I primi esempi sono stati i sistemi a pantografo adottati da parecchi modelli di bus elettrici. Poiché tali soluzioni sono poco pratiche per auto o furgoni, negli ultimi anni sono state presentate diverse soluzioni alternative per estendere la carica conduttiva automatica anche a queste categorie di veicoli.

Ad esempio, VW (vedi anche il video) e lo specialista in robot industriali Kuka, hanno pensato di utilizzare un robot industriale che afferra la spina della stazione di ricarica e la inserisce nel connettore lato auto.

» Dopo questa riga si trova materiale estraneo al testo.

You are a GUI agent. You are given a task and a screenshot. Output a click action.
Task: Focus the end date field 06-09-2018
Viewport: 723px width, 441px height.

Alcune start-up hanno presentato altre soluzioni che potenzialmente avrebbero dei costi paragonabili alle stazioni di ricarica attuali. In alcune di queste, presentate dall’italiana Daze Technology (vedi anche il video o il video) e dall’austriaca Volterio, al suolo viene posizionata una base che porta un braccio con il connettore. Combinando la rotazione del braccio attorno ad un asse orizzontale e ad un asse verticale, la spina è in grado di collegarsi al connettore sul fondo dell’auto, purché i due connettori si trovino entro una area di 0,5 x 0,5m.

In altre soluzioni, presentate dalla francese GulPlug e dall’austriaca easE-link, la base è fissa e dall’auto scende il connettore. Nel primo caso, quando il connettore tocca la base, viene guidato da un campo magnetico verso l’altro connettore situato sulla base stessa (vedi anche il video). Nel secondo caso, la base è costituita da una matrice di contatti: a seconda dei contatti impegnati, la base stabilisce a quali contatti debbano corrispondere le fasi, il neutro e così via (vedi anche il video).

La strada è ancora lunga, infatti stiamo parlando ancora di prototipi e gli ostacoli non mancano, a partire dall’assenza di una standardizzazione, ma le premesse sono buone e non manca l’interesse delle case automobilistiche.